> GIVEN TEXT:
Shattuck began swimming competitively the summer of 2014 when, as an entering freshman at Frostburg State University, he met with the swim coach about the possibility of getting some help. The coach encouraged him to join the swim team, and looking back, he said, “It was the best decision I’ve ever made.” He credits his Coach Justin Anderson, and all of his teammates, friends and family with getting him to the elite level.
He earned a degree in parks and recreation and he taught kayaking and canoeing for two summers at a lake in Carroll County through the parks system there. In addition, he was the assistant swimming coach for Mary Washington University in Virginia before going off to train in Colorado after he was chosen for the U.S. Paralympic team.
Swimming in general is a lonely sport, in one’s own lane, rather than collaborating with a whole group. Shattuck describes it as “a sport all by yourself where you have to pull from your own energy.” Swimming at the elite level requires extreme dedication, commitment and perseverance, and mental tenacity whether an Olympian or Paralympian. Paralympians though, have additional challenges that make competing more difficult.
Paralympians
Paralympians who have dwarfism, such as Shattuck, have shorter-than-average arm and leg length and need to move twice as fast to pull the same amount of water and cover the same distance. Paralympians with missing limbs or with some paralysis are not allowed prosthetics in the race. These swimmers begin the race in the water instead of diving from a block. Paralympians with blindness may require a “tapper” to alert them when they are nearing the wall. Deaf swimmers need a light-strobe to start the race.

Screenshot grounding records:
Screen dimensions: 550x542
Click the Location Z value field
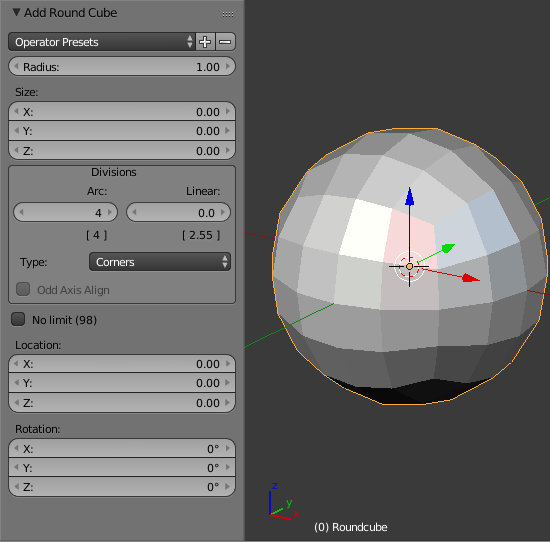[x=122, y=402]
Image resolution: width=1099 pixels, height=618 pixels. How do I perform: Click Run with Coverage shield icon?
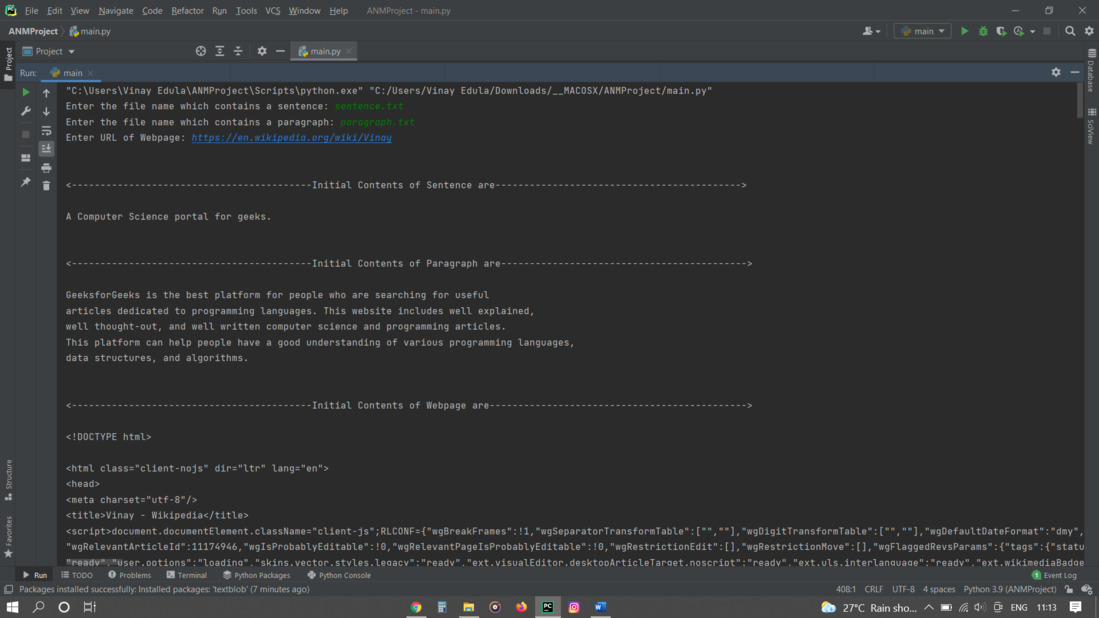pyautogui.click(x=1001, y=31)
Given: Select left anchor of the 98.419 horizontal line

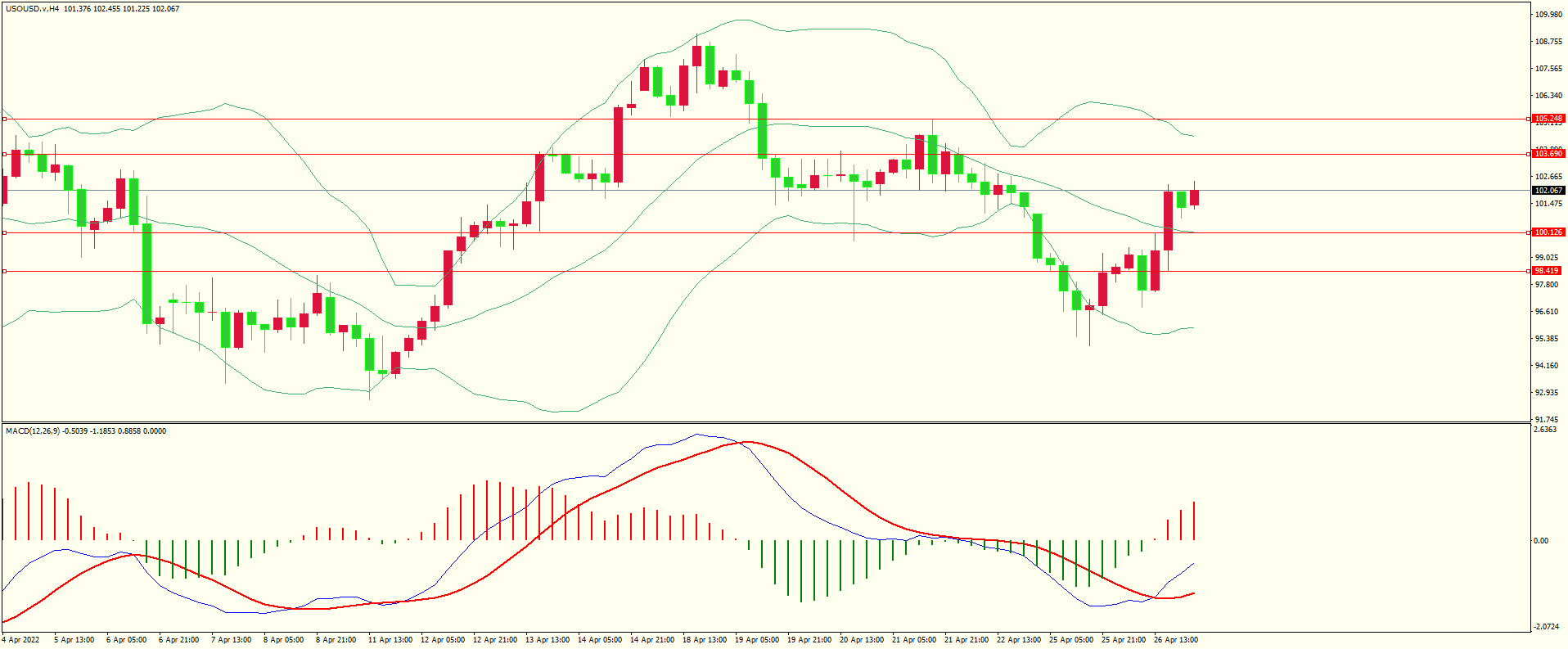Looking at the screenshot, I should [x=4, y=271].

> WORK TASK A: In one to three sentences, explain why swimmers with dwarfism, according to the passage about Shattuck, have to move twice as fast.
> WORK TASK B: Extend the passage about Shattuck, starting right after its final sentence.
The records aren't needed for any of this work.

> ANSWER SECTION A: Swimmers with dwarfism, such as Shattuck, have shorter-than-average arm and leg length. Because of this, they need to move twice as fast to pull the same amount of water and cover the same distance.

> ANSWER SECTION B:
The meets are designed with categories of swimmers’ racing needs. They compete according to those specializations, and their scores are compared against other elite times and world records on a point system that resembles advanced physics or calculus. But calculus or not, top winners in world meets, such as Shattuck, are all faster than the average person.
Upcoming Competition
Shattuck’s roommate in Colorado, Evan Austin (who took gold in Tokyo), is quoted on the main webpage for U.S. Paralympic Swimming: “Even though I was born with a disability and some of my teammates had an accident or inherited their disability in the middle of their lives, we just adapt and conquer.”
That attitude is one of the reasons Shattuck is looking forward to seeing his friends at the upcoming Indianapolis meet. He is also excited that the sport is growing and there are a lot of younger swimmers coming up.
When pushed to recall his successes, Shattuck thinks he has set 26 American records over his seven years of competition. “I want to watch my records get broken,” he said, “because it pushes you to compete versus being in the lane by yourself. It’s more exciting when the races are close.”